Une situation qui révolte Hassatou Lamarana Bah. Pour la militante féministe, il est incompréhensible que, « en ce XXIe siècle », des femmes et des hommes puissent encore soutenir ouvertement l’excision « au vu et au su des autorités ».

Selon elle, le problème ne réside plus uniquement dans la sensibilisation, mais surtout dans l’application des lois. Elle estime que les nombreuses campagnes menées contre les MGF doivent désormais être accompagnées d’une véritable volonté de faire respecter les textes en vigueur.

« Malgré tous nos efforts, nos dénonciations et nos campagnes de sensibilisation, nous voyons encore des personnes afficher publiquement leur adhésion à l’excision », déplore-t-elle.

La journaliste s’inquiète particulièrement de la présence de contenus faisant l’apologie de l’excision sur les réseaux sociaux. Des vidéos dans lesquelles certaines personnes apparaissent à visage découvert pour défendre cette pratique sont, selon elle, révélatrices d’une banalisation inquiétante.

« Le plus révoltant, c’est de voir ces vidéos circuler avec les visages de certaines personnes clairement identifiables. Pour elles, cela semble même être une source de fierté », dénonce Hassatou Lamarana Bah.

Pour la vice-présidente des Amazones de la Presse Guinéenne, cette exposition publique ne devrait pas rester sans conséquence. Elle appelle les autorités judiciaires à examiner ces faits et, lorsque les conditions légales sont réunies, à engager des poursuites contre leurs auteurs.

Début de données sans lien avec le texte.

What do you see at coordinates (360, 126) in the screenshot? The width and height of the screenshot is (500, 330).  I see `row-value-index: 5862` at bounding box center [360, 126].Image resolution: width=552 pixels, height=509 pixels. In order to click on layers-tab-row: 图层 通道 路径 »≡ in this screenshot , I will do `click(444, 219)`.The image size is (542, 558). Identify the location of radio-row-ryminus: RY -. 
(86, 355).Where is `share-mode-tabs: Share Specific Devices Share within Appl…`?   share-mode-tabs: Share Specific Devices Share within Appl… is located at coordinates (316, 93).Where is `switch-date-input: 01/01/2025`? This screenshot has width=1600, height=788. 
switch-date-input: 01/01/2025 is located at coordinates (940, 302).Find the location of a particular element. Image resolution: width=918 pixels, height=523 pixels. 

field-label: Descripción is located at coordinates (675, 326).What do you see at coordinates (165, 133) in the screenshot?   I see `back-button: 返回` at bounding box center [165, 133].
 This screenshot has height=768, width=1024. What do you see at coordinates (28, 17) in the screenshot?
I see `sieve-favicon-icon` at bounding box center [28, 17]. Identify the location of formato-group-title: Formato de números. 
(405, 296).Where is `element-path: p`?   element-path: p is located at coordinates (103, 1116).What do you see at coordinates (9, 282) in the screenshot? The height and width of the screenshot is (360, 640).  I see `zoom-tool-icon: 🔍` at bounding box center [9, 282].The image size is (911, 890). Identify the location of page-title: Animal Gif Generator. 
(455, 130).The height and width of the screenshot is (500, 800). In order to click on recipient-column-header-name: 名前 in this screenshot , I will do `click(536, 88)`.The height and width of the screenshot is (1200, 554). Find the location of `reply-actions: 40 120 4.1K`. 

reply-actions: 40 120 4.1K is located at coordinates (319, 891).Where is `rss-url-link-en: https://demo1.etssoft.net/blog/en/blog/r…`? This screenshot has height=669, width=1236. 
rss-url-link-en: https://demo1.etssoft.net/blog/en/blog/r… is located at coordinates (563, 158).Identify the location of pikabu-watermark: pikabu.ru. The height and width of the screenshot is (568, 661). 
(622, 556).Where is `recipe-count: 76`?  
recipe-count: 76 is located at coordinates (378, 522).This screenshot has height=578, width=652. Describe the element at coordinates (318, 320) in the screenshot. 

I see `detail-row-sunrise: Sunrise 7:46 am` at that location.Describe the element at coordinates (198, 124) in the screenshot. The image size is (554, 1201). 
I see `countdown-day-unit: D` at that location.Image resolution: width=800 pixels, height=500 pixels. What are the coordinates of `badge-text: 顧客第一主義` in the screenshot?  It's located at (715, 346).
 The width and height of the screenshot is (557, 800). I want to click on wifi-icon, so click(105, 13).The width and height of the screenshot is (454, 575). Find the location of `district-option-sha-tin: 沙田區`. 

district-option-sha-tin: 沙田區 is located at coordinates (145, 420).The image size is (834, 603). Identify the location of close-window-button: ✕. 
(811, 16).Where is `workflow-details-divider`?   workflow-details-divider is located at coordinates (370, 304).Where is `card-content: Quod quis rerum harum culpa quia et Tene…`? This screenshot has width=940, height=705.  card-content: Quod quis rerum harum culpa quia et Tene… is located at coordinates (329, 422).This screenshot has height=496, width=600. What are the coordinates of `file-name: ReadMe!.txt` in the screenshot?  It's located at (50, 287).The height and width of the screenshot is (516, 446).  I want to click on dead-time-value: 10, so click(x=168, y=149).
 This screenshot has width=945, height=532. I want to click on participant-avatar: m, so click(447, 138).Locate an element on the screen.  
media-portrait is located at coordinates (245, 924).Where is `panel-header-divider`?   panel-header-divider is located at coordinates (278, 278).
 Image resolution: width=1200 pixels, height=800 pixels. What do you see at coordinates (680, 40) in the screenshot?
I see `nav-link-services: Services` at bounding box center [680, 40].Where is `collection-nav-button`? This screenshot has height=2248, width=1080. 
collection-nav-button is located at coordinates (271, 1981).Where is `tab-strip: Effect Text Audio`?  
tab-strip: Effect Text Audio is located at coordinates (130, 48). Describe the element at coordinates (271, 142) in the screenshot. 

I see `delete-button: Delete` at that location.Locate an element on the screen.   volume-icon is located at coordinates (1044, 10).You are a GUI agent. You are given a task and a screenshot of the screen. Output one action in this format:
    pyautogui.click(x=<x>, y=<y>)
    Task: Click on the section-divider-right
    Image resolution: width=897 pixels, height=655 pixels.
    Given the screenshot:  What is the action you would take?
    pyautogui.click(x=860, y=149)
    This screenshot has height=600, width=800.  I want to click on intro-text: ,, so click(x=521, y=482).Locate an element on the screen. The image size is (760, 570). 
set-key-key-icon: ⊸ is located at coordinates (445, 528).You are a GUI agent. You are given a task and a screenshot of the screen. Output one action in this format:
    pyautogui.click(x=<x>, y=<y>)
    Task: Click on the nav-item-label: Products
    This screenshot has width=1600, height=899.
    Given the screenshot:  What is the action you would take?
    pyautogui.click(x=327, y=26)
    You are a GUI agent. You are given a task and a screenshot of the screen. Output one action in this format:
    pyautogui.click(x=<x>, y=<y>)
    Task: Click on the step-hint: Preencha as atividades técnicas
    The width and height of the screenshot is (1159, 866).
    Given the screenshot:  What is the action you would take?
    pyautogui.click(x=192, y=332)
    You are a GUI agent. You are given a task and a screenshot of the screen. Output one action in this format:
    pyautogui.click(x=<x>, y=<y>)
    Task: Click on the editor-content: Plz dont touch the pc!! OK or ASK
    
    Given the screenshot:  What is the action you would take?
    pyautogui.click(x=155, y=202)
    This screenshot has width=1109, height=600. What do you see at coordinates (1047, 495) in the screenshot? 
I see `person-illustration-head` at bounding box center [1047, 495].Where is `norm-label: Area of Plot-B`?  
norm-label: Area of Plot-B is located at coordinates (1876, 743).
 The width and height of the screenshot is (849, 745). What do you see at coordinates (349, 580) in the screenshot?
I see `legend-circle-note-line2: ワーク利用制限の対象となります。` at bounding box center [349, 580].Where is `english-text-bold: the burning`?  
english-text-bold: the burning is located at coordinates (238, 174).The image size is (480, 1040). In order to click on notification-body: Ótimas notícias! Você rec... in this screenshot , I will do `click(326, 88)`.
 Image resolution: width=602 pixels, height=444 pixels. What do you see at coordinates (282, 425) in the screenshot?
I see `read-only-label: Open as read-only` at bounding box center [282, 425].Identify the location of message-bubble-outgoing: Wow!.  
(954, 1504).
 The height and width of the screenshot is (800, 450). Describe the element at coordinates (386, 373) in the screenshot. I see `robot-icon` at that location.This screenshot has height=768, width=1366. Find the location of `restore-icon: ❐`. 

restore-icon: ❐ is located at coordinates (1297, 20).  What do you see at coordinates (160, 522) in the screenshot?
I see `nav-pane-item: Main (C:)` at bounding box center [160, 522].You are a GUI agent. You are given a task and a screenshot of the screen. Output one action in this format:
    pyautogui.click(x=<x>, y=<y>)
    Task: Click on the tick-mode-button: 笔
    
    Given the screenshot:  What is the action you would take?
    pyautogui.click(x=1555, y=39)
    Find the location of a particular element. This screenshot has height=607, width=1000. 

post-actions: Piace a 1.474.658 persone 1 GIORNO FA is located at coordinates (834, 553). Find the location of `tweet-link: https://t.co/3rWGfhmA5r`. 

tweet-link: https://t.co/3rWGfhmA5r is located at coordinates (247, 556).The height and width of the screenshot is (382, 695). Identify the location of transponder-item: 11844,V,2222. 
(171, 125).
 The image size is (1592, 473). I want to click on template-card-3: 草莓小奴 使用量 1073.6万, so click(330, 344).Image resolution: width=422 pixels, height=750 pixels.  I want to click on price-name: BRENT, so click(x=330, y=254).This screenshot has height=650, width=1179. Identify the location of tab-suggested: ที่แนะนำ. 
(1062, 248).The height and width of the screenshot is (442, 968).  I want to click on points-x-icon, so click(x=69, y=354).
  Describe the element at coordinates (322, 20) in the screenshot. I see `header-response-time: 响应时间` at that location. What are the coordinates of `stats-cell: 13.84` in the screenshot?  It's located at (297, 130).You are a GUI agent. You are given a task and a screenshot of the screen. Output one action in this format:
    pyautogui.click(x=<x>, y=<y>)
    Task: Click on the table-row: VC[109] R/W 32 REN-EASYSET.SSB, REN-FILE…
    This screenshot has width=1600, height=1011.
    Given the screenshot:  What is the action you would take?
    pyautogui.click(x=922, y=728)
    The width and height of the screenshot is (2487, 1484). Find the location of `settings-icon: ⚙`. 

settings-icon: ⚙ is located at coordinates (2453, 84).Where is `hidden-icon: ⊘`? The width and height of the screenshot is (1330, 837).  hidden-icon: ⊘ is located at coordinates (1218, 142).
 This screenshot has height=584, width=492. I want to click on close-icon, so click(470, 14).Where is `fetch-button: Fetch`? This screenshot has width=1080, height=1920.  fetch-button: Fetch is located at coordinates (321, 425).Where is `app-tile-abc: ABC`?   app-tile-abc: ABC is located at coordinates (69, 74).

Autre point soulevé par la militante : la question du consentement. Elle rejette l’argument selon lequel l’excision pourrait être justifiée par le consentement des personnes concernées, particulièrement lorsqu’il s’agit de mineures.

« On ne peut pas parler de consentement lorsqu’il s’agit d’un crime. Et même si l’on voulait parler de consentement, ce sont des petites filles qui subissent cette pratique, parfois à 5, 6 ou 9 ans. Que connaissent-elles réellement de l’excision ? », s’interroge-t-elle.

Pour elle, le débat ne devrait donc pas se transformer en affrontement entre « pro-excision » et « anti-excision ». L’urgence, estime-t-elle, est ailleurs : faire respecter les dispositions légales qui protègent les enfants et les femmes contre les mutilations génitales féminines.

Hassatou Lamarana Bah invite ainsi les autorités à faire preuve de fermeté à l’égard de toute personne qui pratique, encourage ou promeut les MGF.

« Il ne devrait même pas y avoir de débat entre les pro-excision et les anti-excision. Il faut simplement appliquer ce qui est écrit dans la loi. Le Code pénal et le Code de l’enfant condamnent ces pratiques », soutient-elle.

Elle réclame également que les personnes qui en font publiquement la promotion puissent répondre de leurs actes devant la justice.

« Quiconque prône ces pratiques néfastes et barbares doit être condamné à la hauteur de sa forfaiture », martèle-t-elle.

À travers cette prise de position, la militante féministe appelle à dépasser le stade des dénonciations et des campagnes de sensibilisation pour privilégier une réponse judiciaire effective. Pour elle, la protection des filles passe désormais par l’application rigoureuse des textes, la poursuite des auteurs et la fin de l’impunité autour des mutilations génitales féminines en Guinée.

Le message de Hassatou Lamarana Bah est ainsi clair : au-delà des discours et des engagements, la lutte contre l’excision doit désormais se traduire par des actes et par l’application effective de la loi.